Colleges are rethinking Confucius Institutes: Universities across the country and around the world have already begun to take a closer look at the programming of Confucius Institutes as part of a larger review of the scope of Beijing’s influence over higher education institutions globally.

  • Over the past two years, dozens of colleges and universities in the United States have decided to break ties and close their Confucius Institutes.
  • Universities in Sweden, Germany, India, and elsewhere have either closed their Confucius Institutes or are taking steps to mandate greater transparency from them.

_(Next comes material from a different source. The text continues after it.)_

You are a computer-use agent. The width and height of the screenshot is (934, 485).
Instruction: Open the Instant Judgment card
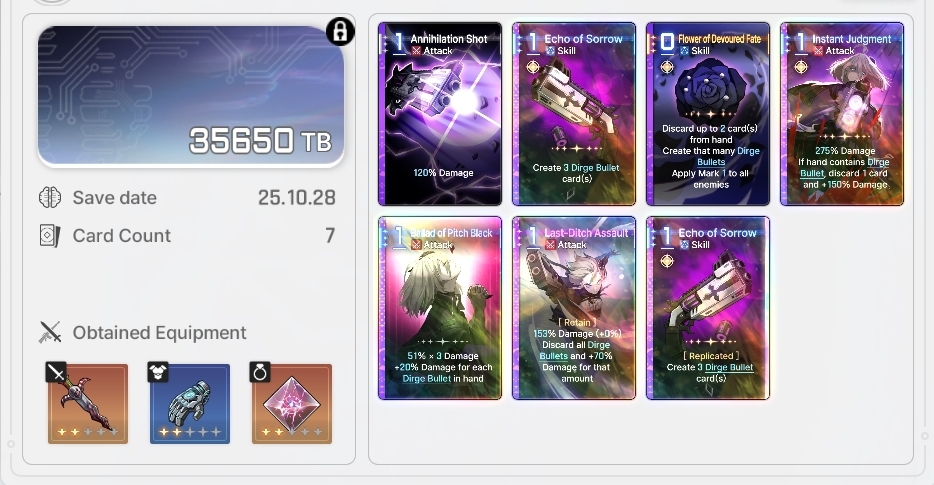click(x=842, y=114)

  • Shared concerns about the actions of the PRC government are part of the reason why the State Department and others in the U.S. government have stepped up engagement with universities on risks to research, threats to academic freedom, disclosure of foreign funding, and other matters. We encourage all relevant higher-education stakeholders — administrators, boards of directors, state governments, etc. — to review their relationships with China and especially with the PRC government to ensure they are protecting their institutions.